Penelitian Ningsih (2018) menemukan bahwa profitabilitas (ROA) dan

pertumbuhan penjualan (growth) tidak berpengaruh terhadap manajemen laba riil,

namun ukuran perusahaan berpengaruh positif terhadap manajemen laba riil.


Dari paparan di atas, maka motivasi peneliti melakukan penelitian ini adalah

banyaknya penelitian terdahulu yang menunjukkan hasil yang tidak konsisten akibat

beberapa faktor, yaitu periode penelitian dan jenis perusahaan yang diteliti. Hal ini

menjadikan sebuah isu yang menarik untuk diteliti lebih lanjut, maka peneliti

melakukan penelitian dengan judul “ANALISIS MANAJEMEN LABA RIIL

MELALUI FAKTOR-FAKTOR INTERNAL PADA PERUSAHAAN GO

PUBLIK YANG TERINDEKS DI BEI”

1.2 Rumusan Masalah

Berdasarkan latar belakang penelitian yang telah diuraikan, penulis dapat

mengidentifikasi permasalahan sebagai berikut:

1. Apakah ROA berpengaruh terhadap manajemen laba riil?
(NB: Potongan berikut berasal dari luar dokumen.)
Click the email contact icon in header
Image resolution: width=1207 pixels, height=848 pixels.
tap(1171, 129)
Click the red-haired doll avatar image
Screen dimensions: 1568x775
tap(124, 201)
2. Apakah leverage berpengaruh terhadap manajemen laba riil?

3. Apakah pertumbuhan penjualan berpengaruh terhadap manajemen laba riil?
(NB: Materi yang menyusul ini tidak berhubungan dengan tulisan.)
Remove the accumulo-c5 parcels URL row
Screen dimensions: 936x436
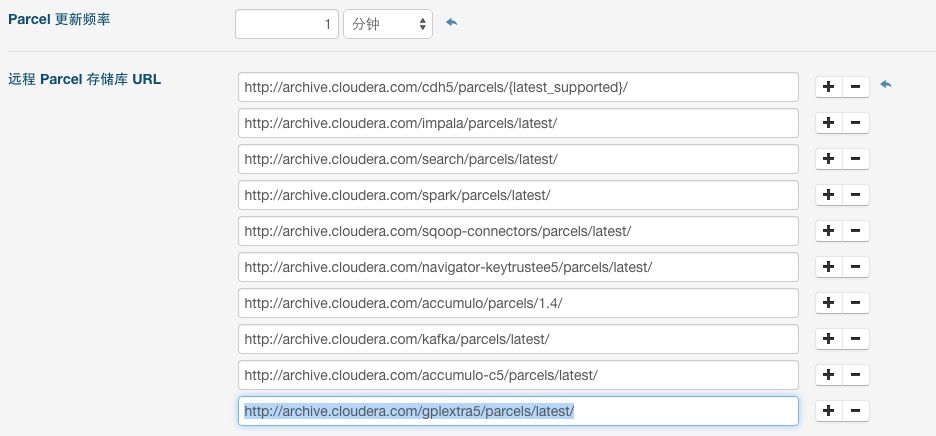coord(856,375)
4. Apakah kepemilikan institusional berpengaruh terhadap manajemen laba riil?

1.3 Tujuan Penelitian

Tujuan penelitian ini adalah:

1. Menganalisis pengaruh antara ROA terhadap manajemen laba riil.

2. Menganalisis pengaruh leverage terhadap manajemen laba riil.

3. Menganalisis pengaruh pertumbuhan penjualan terhadap manajemen laba riil.

4. Menganalisis pengaruh kepemilikan institusional terhadap manajemen laba riil.


1.4 Manfaat Penelitian

Manfaat dari penelitian ini terdiri atas:

1. Manfaat Teoritis

Penelitian ini diharapkan dapat menambah dan memperluas pengetahuan

mengenai manajemen laba riil, serta dapat memberikan ide dan gagasan untuk

penelitian berikutnya yang berkaitan dengan manajemen laba riil.

2. Manfaat Praktis

a. Bagi Akademisi

Penelitian ini diharapkan dapat menambah pemahaman mengenai

manajemen laba riil, serta dapat memberikan ide dan gagasan untuk penelitian

berikutnya yang berkaitan dengan manajemen laba riil.

b. Bagi Stakeholder

Penelitian ini diharapkan dapat dijadikan bukti pertimbangan bagi

stakeholder dan pihak-pihak yang terkait dalam pengambilan keputusan untuk

investasi maupun kredit dalam pelaksanaan fungsi pengawasan terhadap

pengelolaan perusahaan.

c. Bagi Manajemen Perusahaan

Penelitian ini diharapkan dapat digunakan sebagai informasi dan

pemahaman tentang manajemen laba riil untuk memperbaiki praktik

manajemen laba.
3. Manfaat kebijakan

Dengan adanya penelitian ini diharapkan dapat menjadi salah satu bahan

pertimbangan terhadap regulasi mengenai penerapan manajemen laba bagi

perusahaan-perusahaan di Indonesia, mengingat manajemen laba sering dilakukan.